Choose a tag to compare

Added

  • Added new Gradium services, GradiumSTTService and GradiumTTSService, for speech-to-text and text-to-speech functionality using Gradium's API.

  • Additions for AsyncAITTSService and AsyncAIHttpTTSService:

    • Added new languages: pt, nl, ar, ru, ro, ja, he, hy, tr, hi, zh.
    • Updated the default model to asyncflow_multilingual_v1.0 for improved accuracy and broader language coverage.
  • Added optional tool and tool output filters for MCP services.

Changed

  • Updated Deepgram logging to include Deepgram request IDs for improved debugging.

  • Text Aggregation Improvements:

    • Breaking Change: BaseTextAggregator.aggregate() now returns AsyncIterator[Aggregation] instead of Optional[Aggregation]. This enables the aggregator to return multiple results based on the provided text.
    • Refactored text aggregators to use inheritance: SkipTagsAggregator and PatternPairAggregator now inherit from SimpleTextAggregator, reusing the base class's sentence detection logic.
  • Improved interruption handling to prevent bots from repeating themselves. LLM services that return multiple sentences in a single response (e.g., GoogleLLMService) are now split into individual sentences before being sent to TTS. This ensures interruptions occur at sentence boundaries, preventing the bot from repeating content after being interrupted during long responses.

  • Updated AICFilter to use Quail STT as the default model (AICModelType.QUAIL_STT). Quail STT is optimized for human-to-machine interaction (e.g., voice agents, speech-to-text) and operates at a native sample rate of 16 kHz with fixed enhancement parameters.
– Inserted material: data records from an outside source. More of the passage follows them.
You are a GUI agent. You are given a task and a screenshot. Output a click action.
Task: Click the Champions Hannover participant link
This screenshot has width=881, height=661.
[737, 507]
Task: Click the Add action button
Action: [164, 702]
  • If an unexpected exception is caught, or if FrameProcessor.push_error() is called with an exception, the file name and line number where the exception occured are now logged.

  • Updated Smart Turn model weights to v3.1.

  • Smart Turn analyzer now uses the full context of the turn rather than just the audio since VAD last triggered.

  • Updated CartesiaSTTService to return the full transcription result in the TranscriptionFrame and InterimTranscriptionFrame. This provides access to word timestamp data.

  • Added tracking headers (X-Hume-Client-Name and X-Hume-Client-Version) to all requests made by HumeTTSService to the Hume API for better usage tracking and analytics.

    • Added stop() and cancel() cleanup methods to HumeTTSService to properly close the HTTP client and prevent resource leaks.

Deprecated

  • NVIDIA Services name changes (all functionality is unchanged):

    • NimLLMService is now deprecated, use NvidiaLLMService instead.
    • RivaSTTService is now deprecated, use NvidiaSTTService instead.
    • RivaTTSService is now deprecated, use NvidiaTTSService instead.
    • Use uv pip install pipecat-ai[nvidia] instead of uv pip install pipecat-ai[riva]
  • The noise_gate_enable parameter in AICFilter is deprecated and no longer has any effect. Noise gating is now handled automatically by the AIC VAD system. Use AICFilter.create_vad_analyzer() for VAD functionality instead.

  • Package pipecat.sync is deprecated, use pipecat.utils.sync instead.

Fixed

  • Fixed bug in PatternPairAggregator where pattern handlers could be called multiple times for KEEP or AGGREGATE patterns.

  • Fixed sentence aggregation to correctly handle ambiguous punctuation in streaming text, such as currency ("$29.95") and abbreviations ("Mr. Smith").

  • Fixed an issue in AWSTranscribeSTTService where the region arg was always set to us-east-1 when providing an AWS_REGION env var.

  • Fixed an issue in SarvamTTSService where the last sentence was not being spoken. Now, audio is flushed when the TTS services receives the LLMFullResponseEndFrame or EndFrame.

  • Fixed an issue in DeepgramTTSService where a TTSStoppedFrame was incorrectly pushed after a functional call. This caused an issue with the voice-ui-kit's conversational panel rending of the LLM output after a function call.

  • Fixed an issue where LLMTextFrame.skip_tts was being overwritten by LLM services.

  • Fixed an issue that caused WebsocketService instances to attempt reconnection during shutdown.

  • Fixed an issue in ElevenLabsTTSService where character usage metrics were only reported on the first TTS generation per turn.